### Task
Locate the string "screenshot" in the records below. Copy every line where it occurs.

### Provided information

Start of Block

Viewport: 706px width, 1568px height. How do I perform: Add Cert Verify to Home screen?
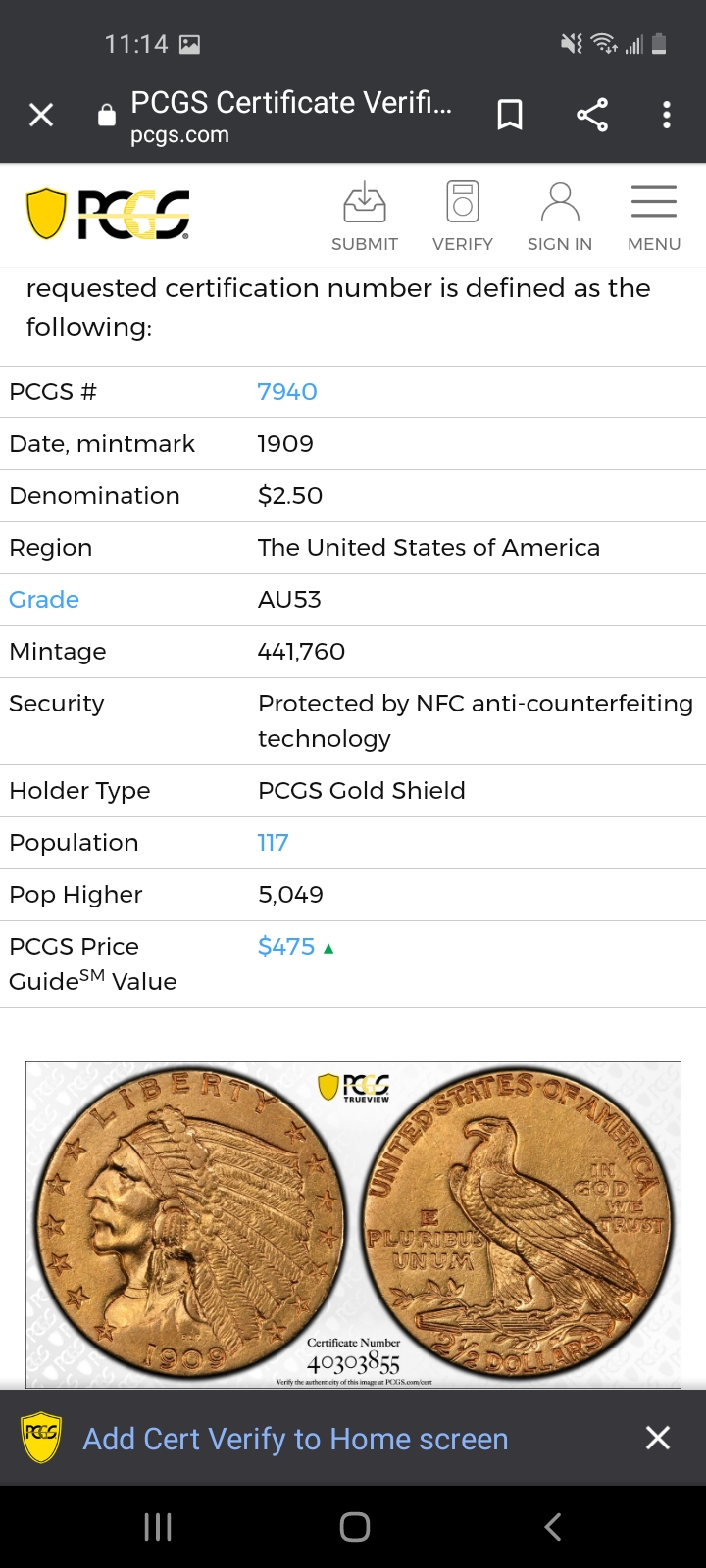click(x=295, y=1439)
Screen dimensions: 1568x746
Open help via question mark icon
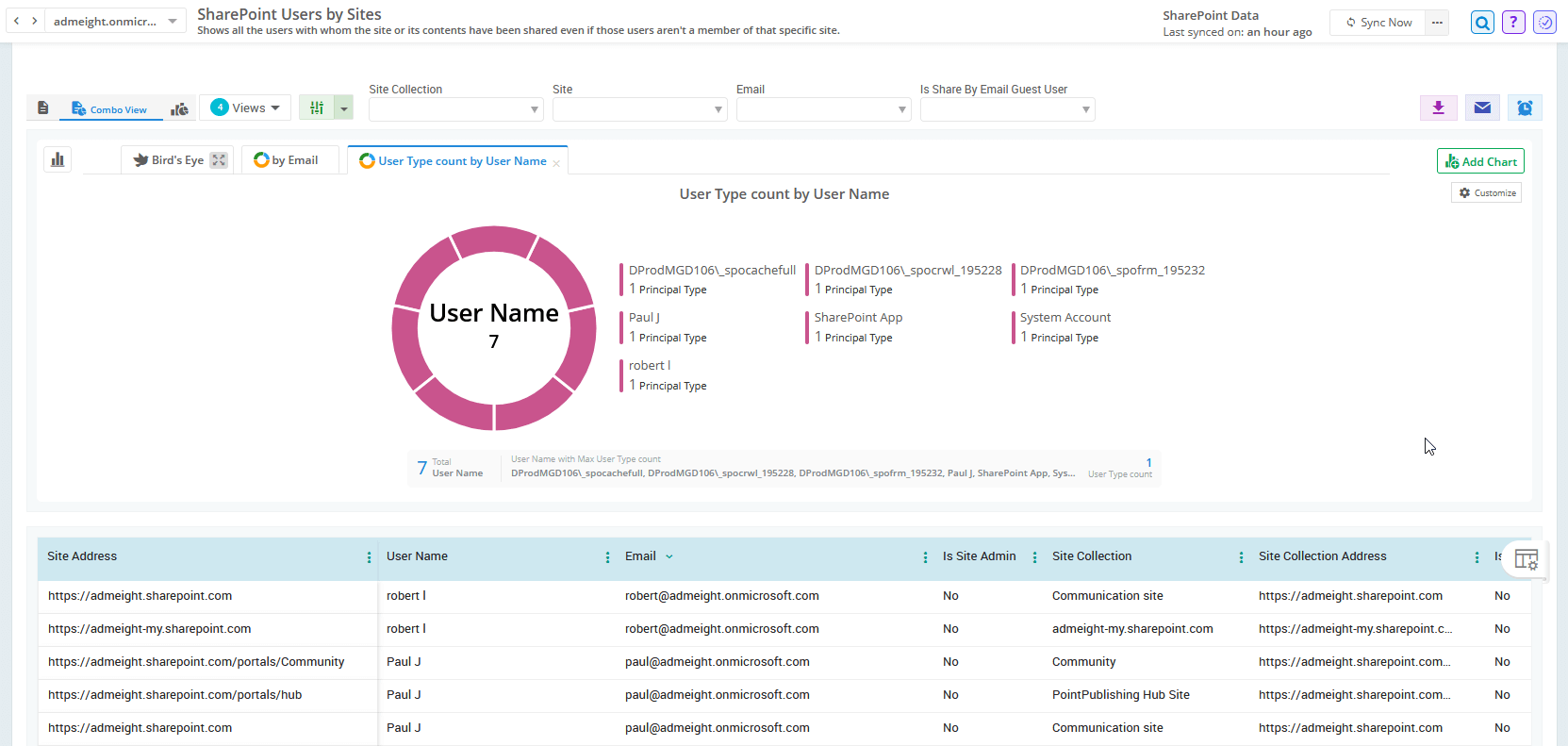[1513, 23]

End of Block
Start of Block

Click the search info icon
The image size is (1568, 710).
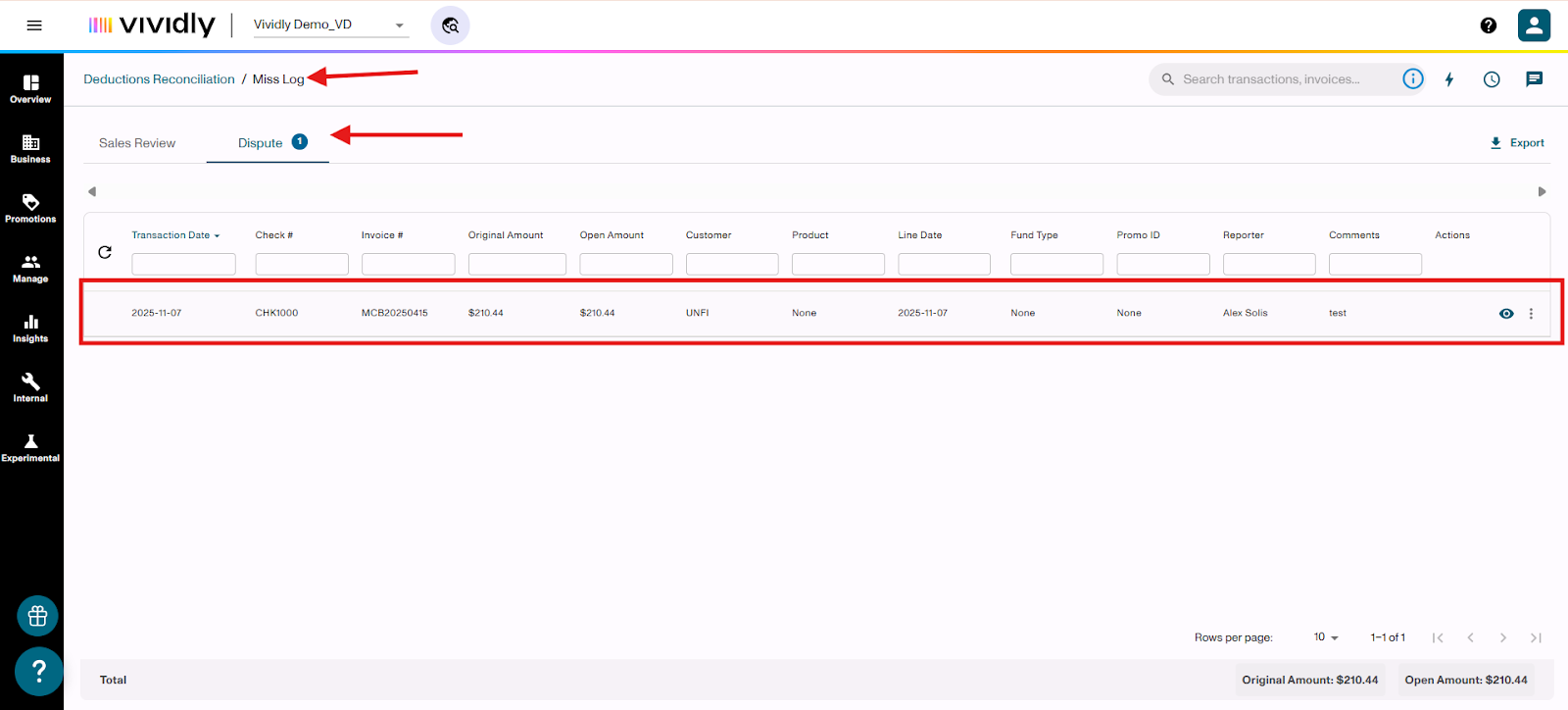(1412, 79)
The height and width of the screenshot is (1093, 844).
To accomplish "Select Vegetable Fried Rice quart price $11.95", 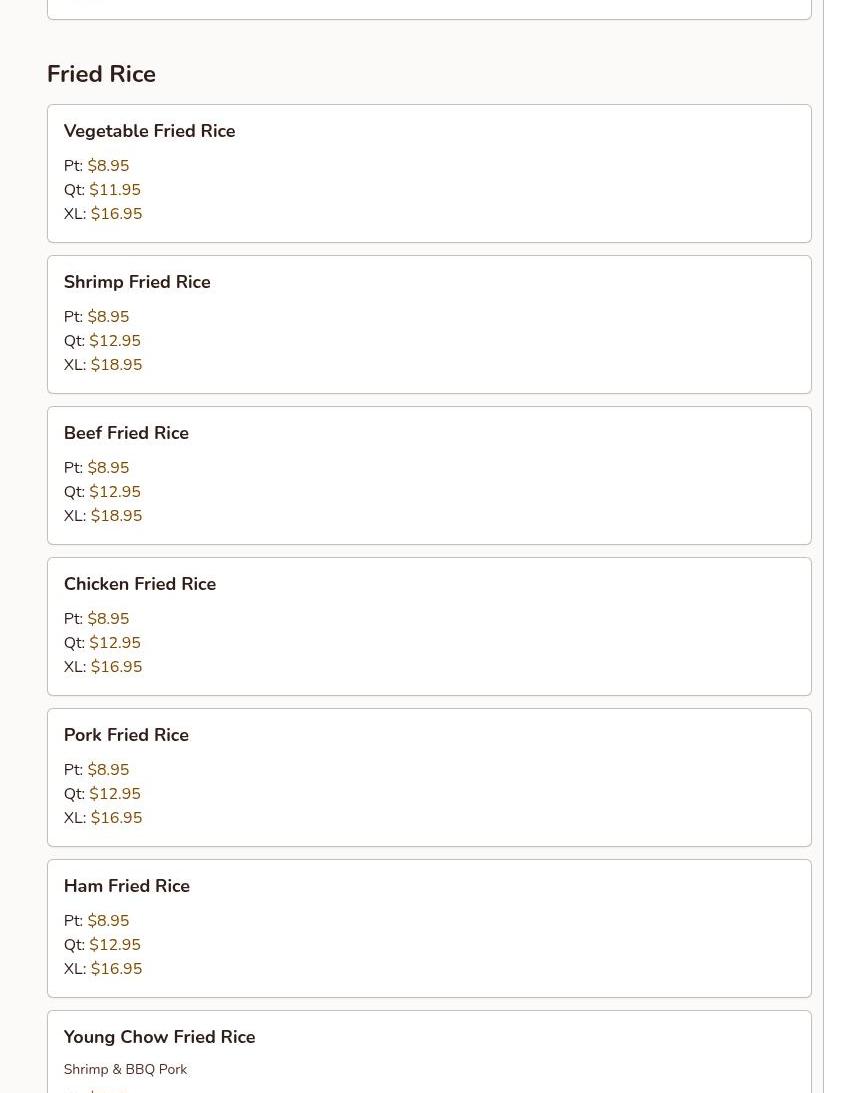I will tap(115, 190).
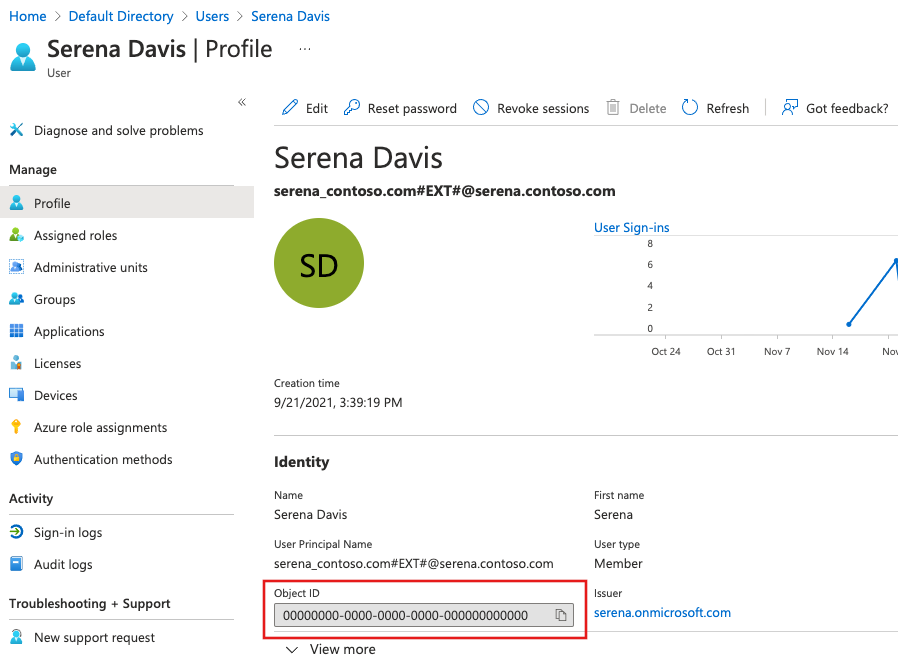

End of Block
Start of Block

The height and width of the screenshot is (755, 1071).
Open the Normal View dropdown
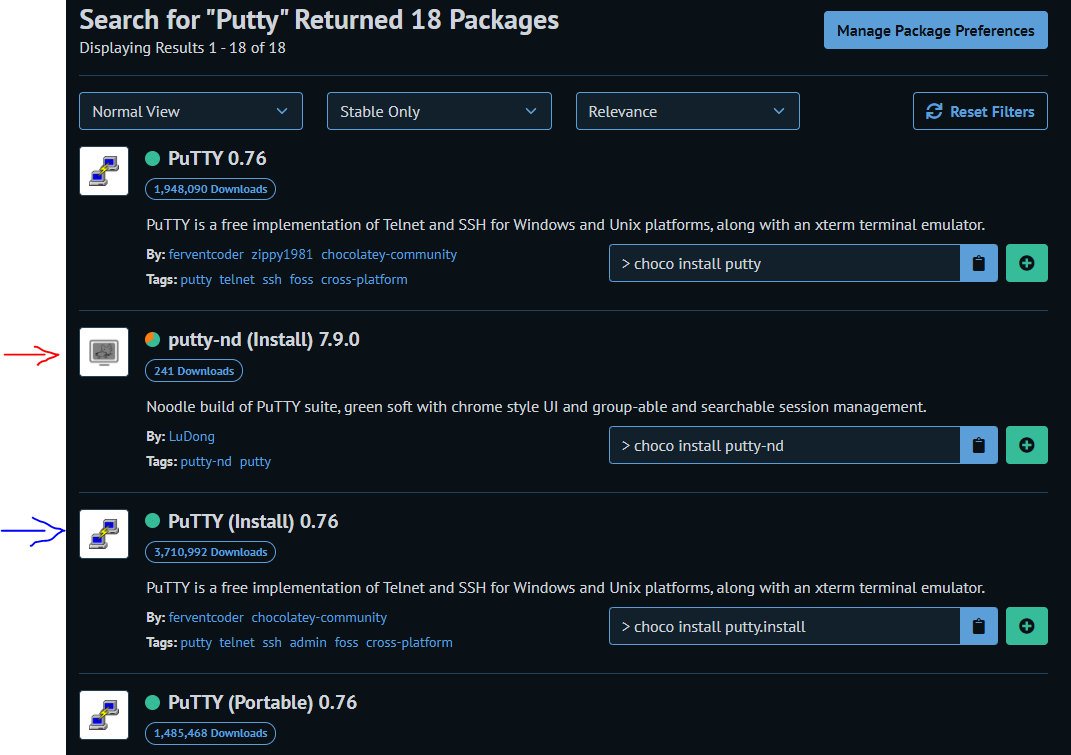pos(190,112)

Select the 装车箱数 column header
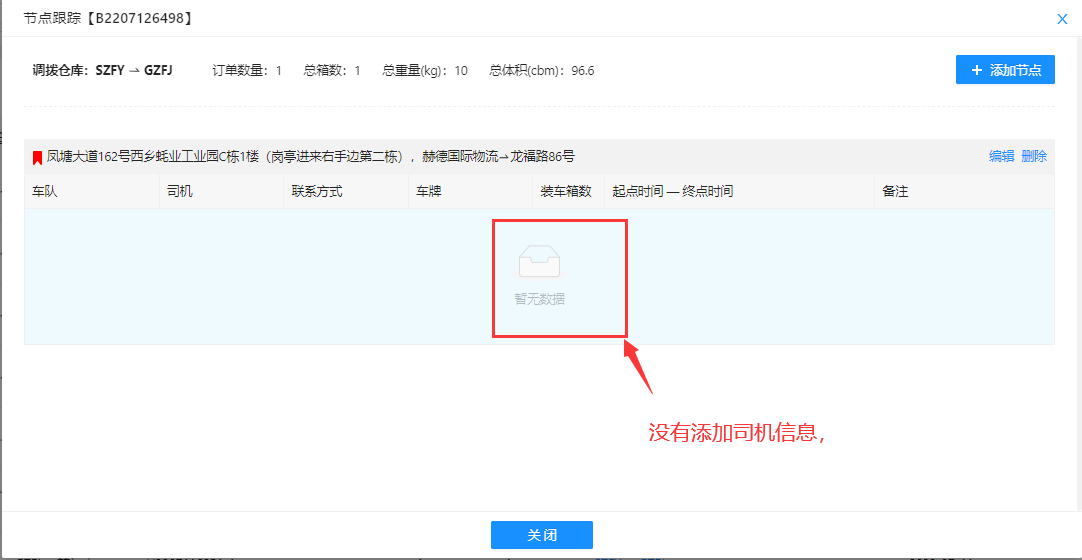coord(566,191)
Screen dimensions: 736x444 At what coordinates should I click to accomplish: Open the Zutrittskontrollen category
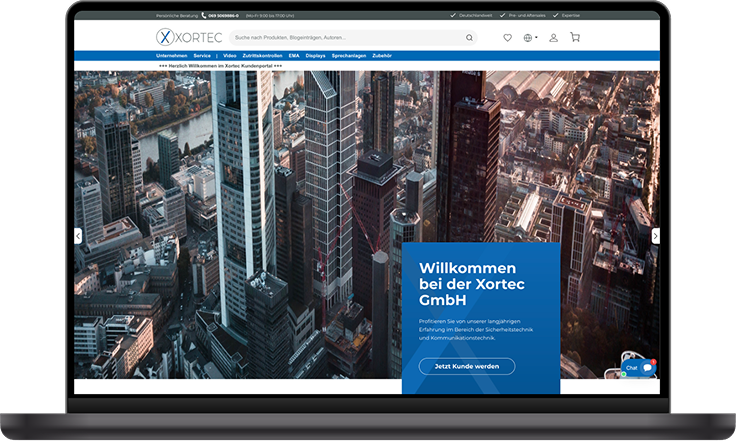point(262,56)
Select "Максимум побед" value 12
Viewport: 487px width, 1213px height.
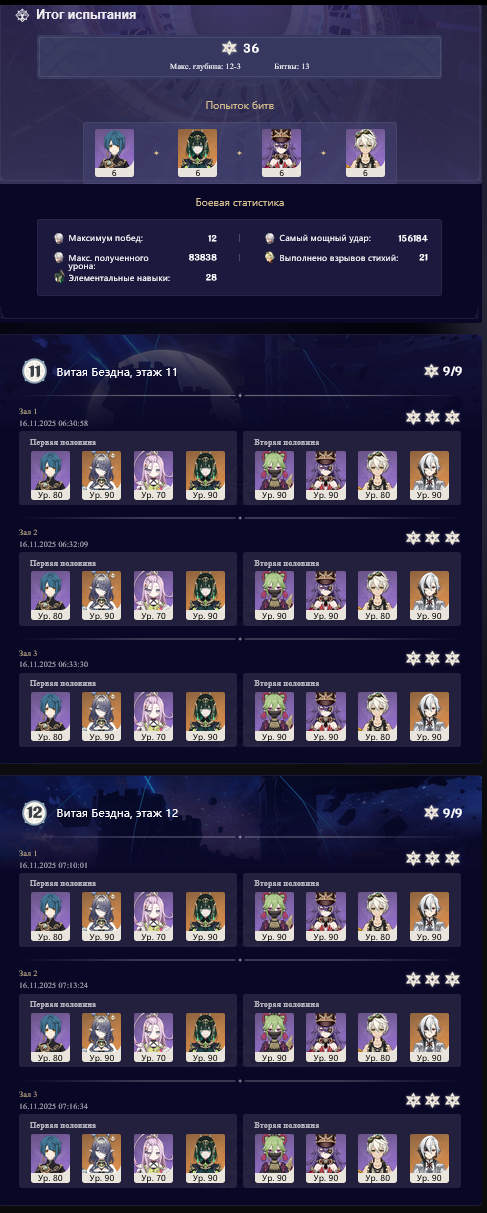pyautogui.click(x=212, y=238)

End of Block

### Written answer
The height and width of the screenshot is (1093, 844).
The height and width of the screenshot is (755, 1071).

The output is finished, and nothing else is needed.